I too would like to see more. I think that this is a superb subject worth a lot more exploration. DOF is one variable. I'd make changes in one thing only to this image, so that it can be presented in a set of variants. My suggestion is to only change DOF and some lighting but not the b.g. initially, so that the images appear related in a series.

Asher
 
Nill Toulme said:
That's really nice. I wonder though if it wouldn't have profited from enough more DOF to have the entire instrument in focus?

Nill
~~
www.toulme.net

The shallow DOF was intended as a way to bring the viewer's focus to the center of the instrument. This is but one of hundreds of photos I'm shooting of this instrument. You can see other explorations on this theme in my Mandolins folder on Photo.net http://www.photo.net/photodb/folder?folder_id=647416

In each session, I explore one style of lighting, or one position, or one part of the instrument. This shot is from a series that concentrated on the end of the fretboard and the sound hole, and their relationship. This was the photo I considered most successful in the series.

Thanks for your feedback, I'll be posting more mandolin photos as time goes by.
 

Nill Toulme

New member
Charles L Webster said:
The shallow DOF was intended as a way to bring the viewer's focus to the center of the instrument. ...

Then in that case I'd say, to my eye, it's not shallow enough. It doesn't appear intentional but more like a near miss.

Nill
~~
www.toulme.net
 
Depth of field

Nill,
This photo uses DoF to control the view more strongly. But that lens produces terrible bokeh!

5119453-md.jpg


As I said this is an ongoing exploration of one subject.
 
Nill Toulme said:
Wow, does it ever! What lens is that?

Nill
~~
www.toulme.net

That's the Sigma 70mm-300mm F4-5.6 APO Macro Super (a very inexpensive lens). On a Canon 300D (Digital Rebel).
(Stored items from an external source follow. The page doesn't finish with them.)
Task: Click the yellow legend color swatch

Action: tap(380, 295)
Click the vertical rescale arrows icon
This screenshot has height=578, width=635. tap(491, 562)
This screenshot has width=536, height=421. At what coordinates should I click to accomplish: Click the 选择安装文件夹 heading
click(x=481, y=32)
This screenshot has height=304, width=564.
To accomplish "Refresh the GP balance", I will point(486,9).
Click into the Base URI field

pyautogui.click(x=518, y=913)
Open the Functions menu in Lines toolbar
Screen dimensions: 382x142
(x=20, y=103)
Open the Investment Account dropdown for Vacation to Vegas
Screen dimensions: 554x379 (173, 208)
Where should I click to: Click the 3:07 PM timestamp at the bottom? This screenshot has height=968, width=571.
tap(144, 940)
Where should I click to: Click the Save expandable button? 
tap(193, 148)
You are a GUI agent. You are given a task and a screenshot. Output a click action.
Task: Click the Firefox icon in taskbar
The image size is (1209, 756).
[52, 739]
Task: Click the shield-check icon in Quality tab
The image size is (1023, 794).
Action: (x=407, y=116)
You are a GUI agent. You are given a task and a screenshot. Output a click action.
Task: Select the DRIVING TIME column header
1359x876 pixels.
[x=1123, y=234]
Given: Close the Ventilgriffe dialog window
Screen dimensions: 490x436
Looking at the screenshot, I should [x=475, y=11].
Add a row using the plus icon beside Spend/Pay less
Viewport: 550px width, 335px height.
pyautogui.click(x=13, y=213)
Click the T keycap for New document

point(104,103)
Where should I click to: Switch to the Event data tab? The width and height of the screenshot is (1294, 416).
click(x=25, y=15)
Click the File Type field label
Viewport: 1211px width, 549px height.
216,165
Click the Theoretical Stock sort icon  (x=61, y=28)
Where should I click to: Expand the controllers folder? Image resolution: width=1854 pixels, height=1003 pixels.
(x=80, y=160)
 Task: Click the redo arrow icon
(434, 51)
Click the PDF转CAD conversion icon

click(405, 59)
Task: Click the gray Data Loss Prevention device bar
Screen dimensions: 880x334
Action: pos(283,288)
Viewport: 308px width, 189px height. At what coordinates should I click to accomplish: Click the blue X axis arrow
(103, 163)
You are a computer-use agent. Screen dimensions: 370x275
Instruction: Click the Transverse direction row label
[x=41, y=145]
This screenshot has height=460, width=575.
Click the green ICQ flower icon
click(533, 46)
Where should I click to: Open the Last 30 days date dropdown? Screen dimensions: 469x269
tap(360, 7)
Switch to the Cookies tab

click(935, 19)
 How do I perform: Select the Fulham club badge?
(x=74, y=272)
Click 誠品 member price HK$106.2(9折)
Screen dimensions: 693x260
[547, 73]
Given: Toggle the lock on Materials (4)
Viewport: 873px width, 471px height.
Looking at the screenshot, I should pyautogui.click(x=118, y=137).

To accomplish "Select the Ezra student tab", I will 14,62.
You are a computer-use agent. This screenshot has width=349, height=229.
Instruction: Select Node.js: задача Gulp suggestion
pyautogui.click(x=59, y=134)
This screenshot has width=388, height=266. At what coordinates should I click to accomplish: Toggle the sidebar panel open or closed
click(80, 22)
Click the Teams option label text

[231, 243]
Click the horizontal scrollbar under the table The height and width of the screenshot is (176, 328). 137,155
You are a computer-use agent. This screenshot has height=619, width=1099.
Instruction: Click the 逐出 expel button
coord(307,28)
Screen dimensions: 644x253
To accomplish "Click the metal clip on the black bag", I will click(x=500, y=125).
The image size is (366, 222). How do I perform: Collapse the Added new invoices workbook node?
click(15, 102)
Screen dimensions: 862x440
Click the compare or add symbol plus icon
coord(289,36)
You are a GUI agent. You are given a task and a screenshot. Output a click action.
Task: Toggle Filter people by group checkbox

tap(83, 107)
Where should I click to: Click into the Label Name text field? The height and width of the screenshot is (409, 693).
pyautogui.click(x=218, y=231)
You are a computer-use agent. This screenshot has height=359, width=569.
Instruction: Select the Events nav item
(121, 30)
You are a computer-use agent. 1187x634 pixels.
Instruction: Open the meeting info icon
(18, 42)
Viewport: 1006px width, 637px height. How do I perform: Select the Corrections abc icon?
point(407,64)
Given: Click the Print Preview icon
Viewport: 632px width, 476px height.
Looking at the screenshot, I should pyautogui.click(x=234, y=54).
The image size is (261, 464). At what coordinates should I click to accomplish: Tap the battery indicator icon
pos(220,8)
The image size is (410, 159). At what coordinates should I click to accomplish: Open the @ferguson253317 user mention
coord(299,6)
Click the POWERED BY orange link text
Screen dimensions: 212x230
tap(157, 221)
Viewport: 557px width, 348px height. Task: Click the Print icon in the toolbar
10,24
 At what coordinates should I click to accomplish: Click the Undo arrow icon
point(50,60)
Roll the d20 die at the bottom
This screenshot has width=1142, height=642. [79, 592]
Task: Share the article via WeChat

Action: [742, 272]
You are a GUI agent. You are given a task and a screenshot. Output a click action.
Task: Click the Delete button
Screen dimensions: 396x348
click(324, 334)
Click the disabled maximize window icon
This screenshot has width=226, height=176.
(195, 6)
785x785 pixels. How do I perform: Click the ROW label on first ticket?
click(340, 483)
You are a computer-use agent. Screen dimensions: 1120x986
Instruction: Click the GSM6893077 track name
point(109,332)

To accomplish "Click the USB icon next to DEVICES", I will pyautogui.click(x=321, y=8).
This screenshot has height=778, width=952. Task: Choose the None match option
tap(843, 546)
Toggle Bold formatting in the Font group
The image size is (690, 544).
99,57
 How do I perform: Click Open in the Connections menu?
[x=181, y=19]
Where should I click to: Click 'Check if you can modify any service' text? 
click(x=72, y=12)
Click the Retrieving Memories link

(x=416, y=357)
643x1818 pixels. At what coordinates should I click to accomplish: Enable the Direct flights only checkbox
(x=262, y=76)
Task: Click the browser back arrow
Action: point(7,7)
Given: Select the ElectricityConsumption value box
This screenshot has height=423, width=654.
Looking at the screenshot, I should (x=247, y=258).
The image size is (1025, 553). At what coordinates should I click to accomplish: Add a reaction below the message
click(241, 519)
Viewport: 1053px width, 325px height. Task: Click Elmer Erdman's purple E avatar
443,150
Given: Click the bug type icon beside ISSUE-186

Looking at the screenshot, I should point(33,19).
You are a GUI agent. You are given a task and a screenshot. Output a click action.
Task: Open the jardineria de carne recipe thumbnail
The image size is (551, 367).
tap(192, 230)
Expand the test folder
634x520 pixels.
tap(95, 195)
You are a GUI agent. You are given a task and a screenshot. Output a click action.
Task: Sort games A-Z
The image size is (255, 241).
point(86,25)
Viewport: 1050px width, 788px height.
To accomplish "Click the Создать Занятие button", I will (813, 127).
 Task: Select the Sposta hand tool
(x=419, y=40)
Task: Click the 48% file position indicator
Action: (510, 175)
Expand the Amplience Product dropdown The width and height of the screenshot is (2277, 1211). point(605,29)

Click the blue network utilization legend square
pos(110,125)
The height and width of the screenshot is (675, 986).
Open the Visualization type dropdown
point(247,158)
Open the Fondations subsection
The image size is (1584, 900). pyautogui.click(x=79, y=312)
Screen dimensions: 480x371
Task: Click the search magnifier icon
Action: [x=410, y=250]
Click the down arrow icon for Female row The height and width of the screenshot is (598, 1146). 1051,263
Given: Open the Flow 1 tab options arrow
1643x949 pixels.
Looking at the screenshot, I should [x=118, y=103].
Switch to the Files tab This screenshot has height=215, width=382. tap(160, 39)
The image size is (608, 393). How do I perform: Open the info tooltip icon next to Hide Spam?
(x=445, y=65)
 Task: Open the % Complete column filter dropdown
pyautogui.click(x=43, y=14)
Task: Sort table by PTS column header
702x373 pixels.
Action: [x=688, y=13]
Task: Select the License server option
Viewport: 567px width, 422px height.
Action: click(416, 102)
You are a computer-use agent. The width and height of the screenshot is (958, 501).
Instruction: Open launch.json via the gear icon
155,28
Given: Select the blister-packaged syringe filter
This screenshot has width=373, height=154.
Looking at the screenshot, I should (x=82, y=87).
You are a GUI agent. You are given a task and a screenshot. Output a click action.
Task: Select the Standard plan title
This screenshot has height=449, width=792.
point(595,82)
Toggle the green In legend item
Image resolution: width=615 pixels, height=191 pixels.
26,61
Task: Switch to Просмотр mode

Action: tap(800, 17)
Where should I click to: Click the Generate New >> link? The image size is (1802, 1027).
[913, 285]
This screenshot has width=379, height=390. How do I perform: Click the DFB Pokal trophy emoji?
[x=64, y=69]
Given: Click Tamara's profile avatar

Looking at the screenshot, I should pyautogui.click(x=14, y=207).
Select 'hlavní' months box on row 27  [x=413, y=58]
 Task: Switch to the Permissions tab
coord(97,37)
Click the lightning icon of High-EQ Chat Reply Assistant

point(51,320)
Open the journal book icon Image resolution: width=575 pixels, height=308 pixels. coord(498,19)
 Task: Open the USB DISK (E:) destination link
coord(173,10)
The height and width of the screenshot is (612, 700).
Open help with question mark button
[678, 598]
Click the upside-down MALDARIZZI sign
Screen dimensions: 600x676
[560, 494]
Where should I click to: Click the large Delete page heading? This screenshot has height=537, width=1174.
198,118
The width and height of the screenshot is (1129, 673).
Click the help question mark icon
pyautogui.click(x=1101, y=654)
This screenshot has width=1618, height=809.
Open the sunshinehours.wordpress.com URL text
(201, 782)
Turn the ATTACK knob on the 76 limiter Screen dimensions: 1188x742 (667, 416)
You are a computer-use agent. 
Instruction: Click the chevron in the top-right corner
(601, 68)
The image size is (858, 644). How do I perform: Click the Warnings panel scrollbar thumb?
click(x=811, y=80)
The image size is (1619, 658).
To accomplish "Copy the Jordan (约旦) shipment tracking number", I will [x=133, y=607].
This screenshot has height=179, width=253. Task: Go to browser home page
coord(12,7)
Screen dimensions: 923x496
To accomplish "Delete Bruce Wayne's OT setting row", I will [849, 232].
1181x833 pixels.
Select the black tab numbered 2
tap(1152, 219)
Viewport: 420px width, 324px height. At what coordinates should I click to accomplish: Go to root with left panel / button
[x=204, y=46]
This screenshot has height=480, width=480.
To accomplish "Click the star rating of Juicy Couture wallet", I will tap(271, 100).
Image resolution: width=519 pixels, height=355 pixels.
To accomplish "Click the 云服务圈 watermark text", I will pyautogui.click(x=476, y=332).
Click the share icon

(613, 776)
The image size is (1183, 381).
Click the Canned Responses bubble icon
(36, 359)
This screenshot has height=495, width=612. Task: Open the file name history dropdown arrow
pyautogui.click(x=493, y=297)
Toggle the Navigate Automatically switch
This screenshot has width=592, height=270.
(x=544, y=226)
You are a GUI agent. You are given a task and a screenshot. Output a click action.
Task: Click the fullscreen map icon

The objective of this exercise (shooting the mandolin) is not necessarily to produce excellent photos, but to learn about studio lighting and studio photography. I'm a landscape photographer trying to learn a new language - that of controlled lighting and how things like DoF and bokeh affect the perception of the object. That said, I do appreciate comments on quality such as Nill's about the DoF.